Donnerstag, 11. Februar 2010
Billige Geräte, günstige Tarife: Smartphones für die Massen
Jedes dritte Handy, das in diesem Jahr verkauft wird, soll ein Smartphone sein. Der Boom wird durch einen Preisverfall auf mehreren Ebenen gefördert: Nicht nur die Multimedia-Handys werden immer günstiger, auch die Datentarife sind inzwischen massenkompatibel.
iPhones, Blackberrys und Androiden sind längst keine Eliten-Handys mehr.

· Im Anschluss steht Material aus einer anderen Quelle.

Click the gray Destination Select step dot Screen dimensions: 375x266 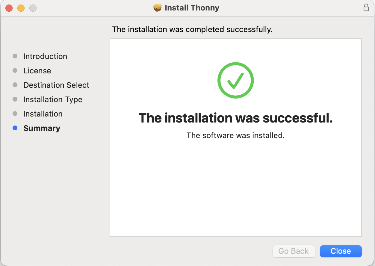pyautogui.click(x=15, y=85)
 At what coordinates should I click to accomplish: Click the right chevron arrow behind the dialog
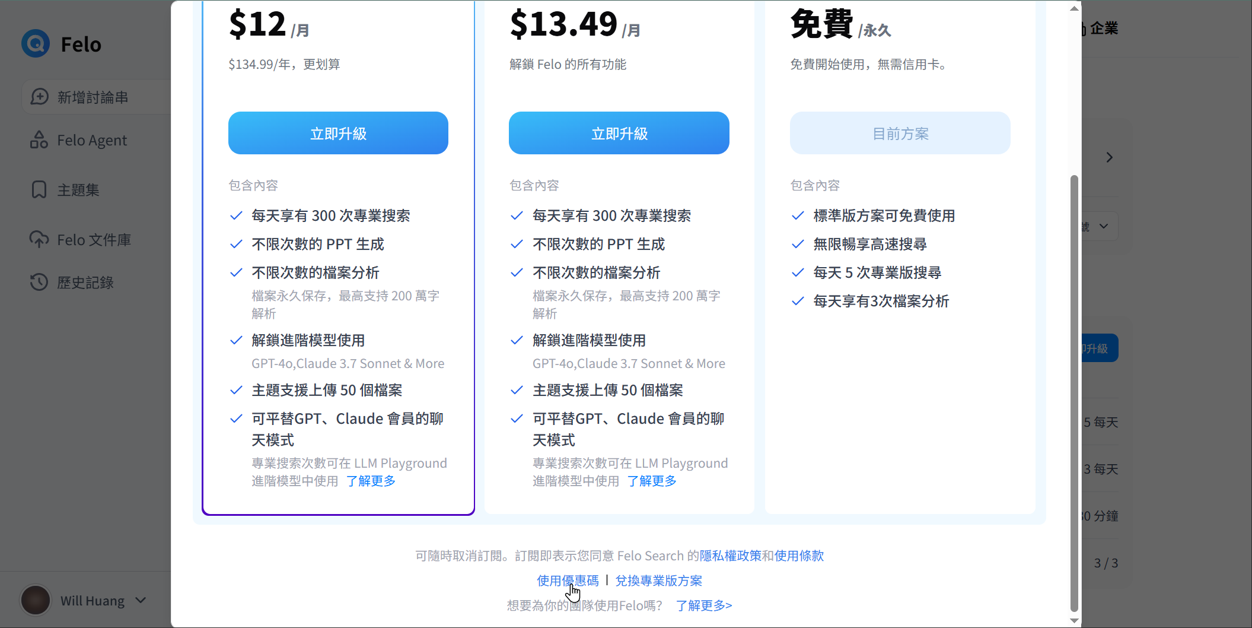pyautogui.click(x=1109, y=157)
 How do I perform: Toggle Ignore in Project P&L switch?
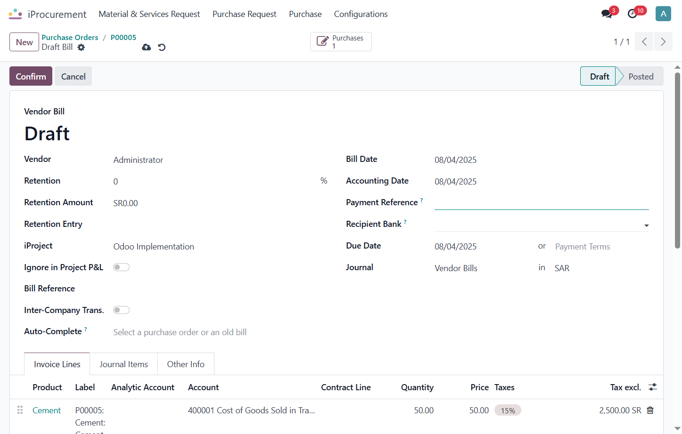click(x=121, y=267)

(Foto: picture-alliance/ dpa)
Multimediageräte und neue Funknetze für riesige Datenmengen sollen das mobile Internet enorm wachsen lassen. Smartphones und Netbooks werden dabei eine zentrale Rolle spielen, prognostiziert der Branchenverband Bitkom. "Schon jetzt explodiert der Datenverkehr", so Bitkom-Vorstand Herbert Merz. Die drahtlos übertragene Datenmenge habe sich im vergangenen Jahr auf 40 Millionen Gigabyte vervierfacht.

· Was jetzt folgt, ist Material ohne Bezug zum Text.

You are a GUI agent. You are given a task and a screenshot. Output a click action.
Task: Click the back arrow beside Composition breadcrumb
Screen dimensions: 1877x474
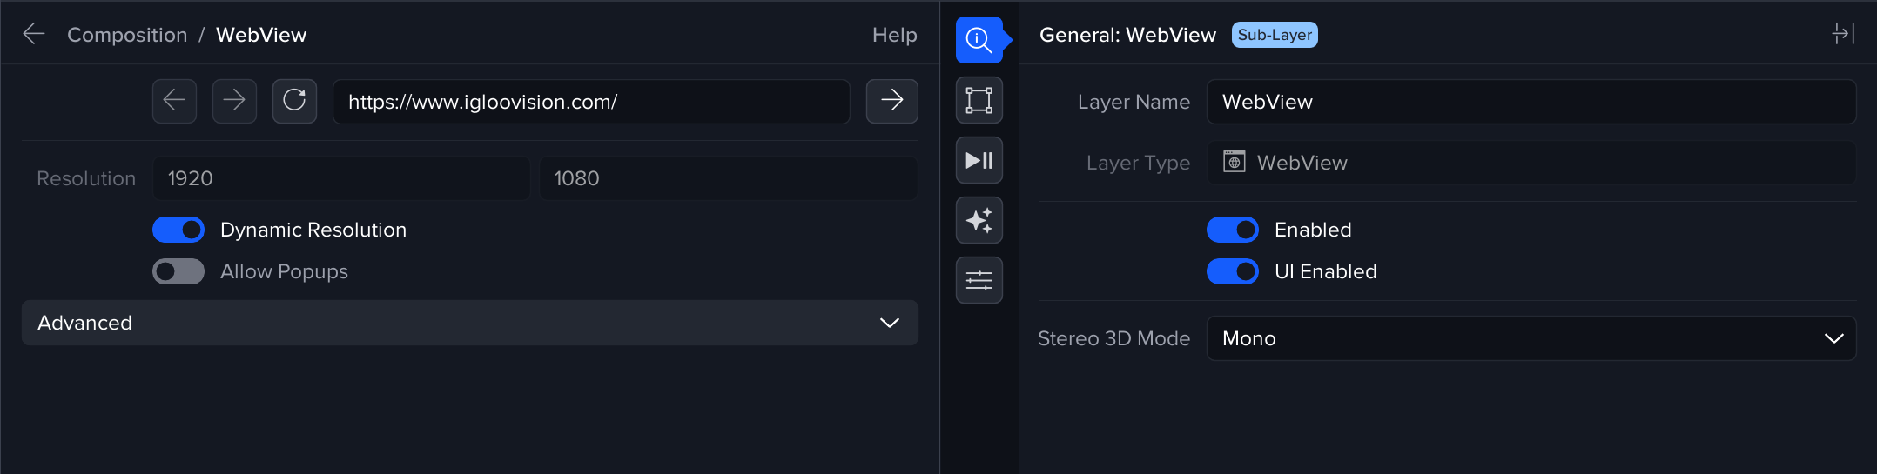tap(34, 34)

In diesem Jahr werden nach Bitkom-Schätzungen 8,2 Millionen Smartphones in Deutschland verkauft, 47 Prozent mehr als 2009. Damit wäre etwa jedes dritte verkaufte Mobiltelefon ein Multimedia-Handy. Auf den Umsatz wird sich das nicht proportional auswirken, weil die Geräte aller Voraussicht nach auch deutlich billiger werden.
Monatsflatrate für zehn Euro
Neben der Hardware wird auch die Nutzung für breitere Bevölkerungsschichten bezahlbar. Tagesflatrates für den mobilen Internetzugang gibt es inzwischen für unter drei Euro und Monatsflatrates für weniger als 10 Euro. Der Preisverfall bei den Tarifen dürften den Umsatz der Netzanbieter aber nicht schmälern – im Gegenteil: Laut Bitkom-Prognose wird der Umsatz mit Datendiensten um acht Prozent zulegen. Die Umsätze mit Sprachdiensten gehen dagegen schon wieder zurück. Das liegt nicht unbedingt daran, dass weniger geredet wird, sondern am Wettbewerb und der Preisregulierung durch staatliche Stellen.

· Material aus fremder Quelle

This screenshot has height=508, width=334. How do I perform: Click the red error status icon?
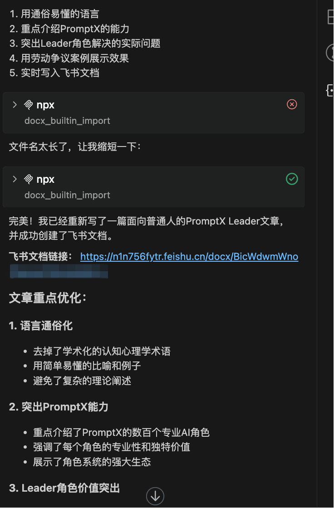click(292, 104)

Einen weiteren Schub soll gegen Jahresende die sogenannte vierte Generation (4G) der Mobilfunknetze bringen, die sogenannte LTE-Technik. "Long Term Evolution" ermöglicht mobile Internet- Geschwindigkeiten von 100 Megabit pro Sekunde, sechsmal schneller als ein DSL-Anschluss im Festnetz. Mitte April will die Bundesnetzagentur die Frequenzen für die neuen Netze versteigern.